November 22, 2024

Wilder’s promoter gives Anthony Joshua a 50-50 take it or leave it offer

Boxingnews24.com

By Scott Gilfoid

Anthony Joshua has received a huge $50 million take-it-or-leave-it offer from Deontay Wilder’s promoter Shelly Finkel. The offer is a 50-50 split of the revenue, and it must be accepted by this Thursday for the fight to take place. Joshua recently said that if Wilder gives him a $50 million offer, he would agree the next day.

Well, Team Wilder has offered Joshua exactly that and they’re going to give him until tomorrow to accept it. If Joshua (21-0, 20 KOs) chooses not to accept the money, then he was never serious about wanting to fight Wilder in the first place.

There’s already talk that Joshua asked for 50 million in pounds and not $50 million in American dollars. Finkel says he believes that Joshua’s request was in U.S dollars when he said he would readily accept the fight if he were offered $50 million (£35.9m).

“We want [Joshua] to fight Deontay in his next fight and we offered him $50m,” Finkel said to skysports.com. “If he accepts it, it will be there. Al Haymon and I have never not delivered what we’ve offered.”

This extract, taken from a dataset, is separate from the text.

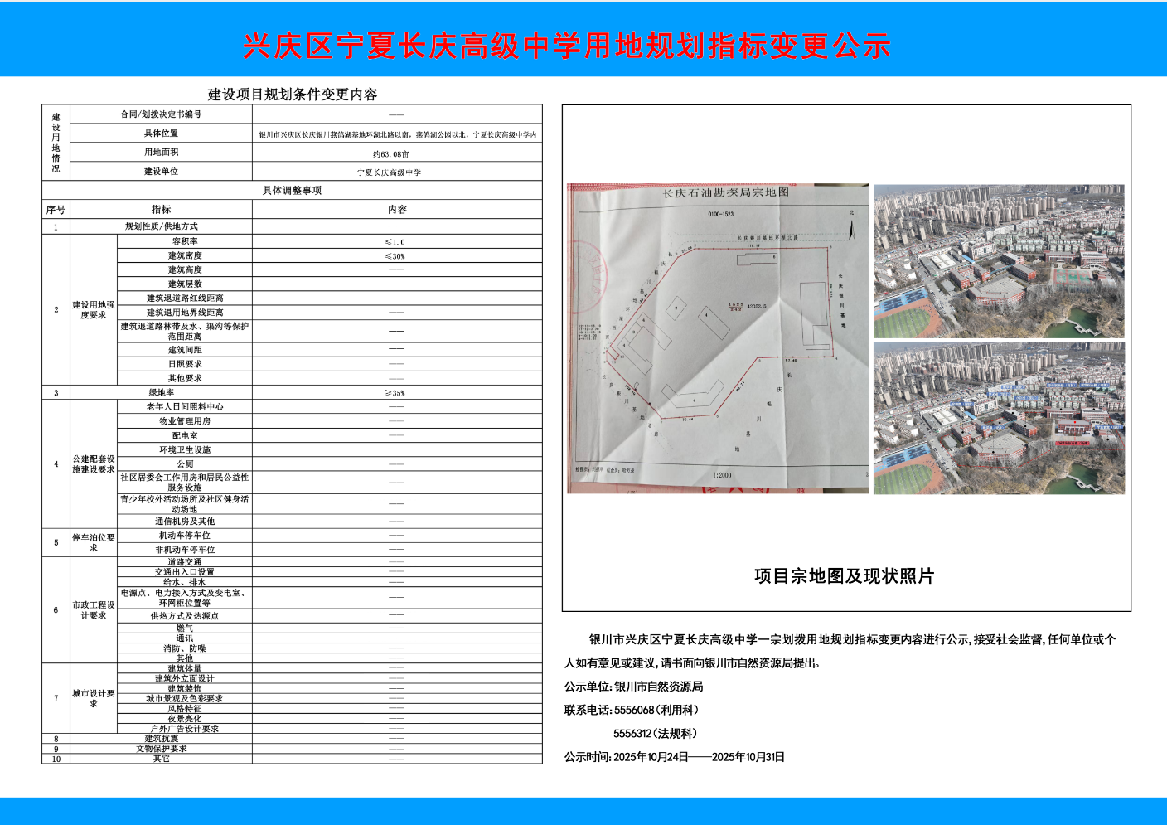
Task: Select the 机动车停车位 row label
Action: [184, 536]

So there it is. Finkel says the money will be there if Joshua and his promoter Eddie Hearn of Matchroom Boxing accept the $50 million offer. But if they do agree to the offer, then it will mean that the control of the promotion will go to Team Wilder, not to Hearn and AJ. Wilder’s management will be able to pick out the location of the fight as well as the date, and it’ll be a 50-50 deal. That doesn’t mean that the fight won’t take place in the UK, because they could very well stage the fight over there. After all, there’s a mess of boxing fans that will come see the Joshua vs. Wilder fight if they stage it in the UK at Wembley Stadium or at the Principality Stadium in Cardiff, Wales.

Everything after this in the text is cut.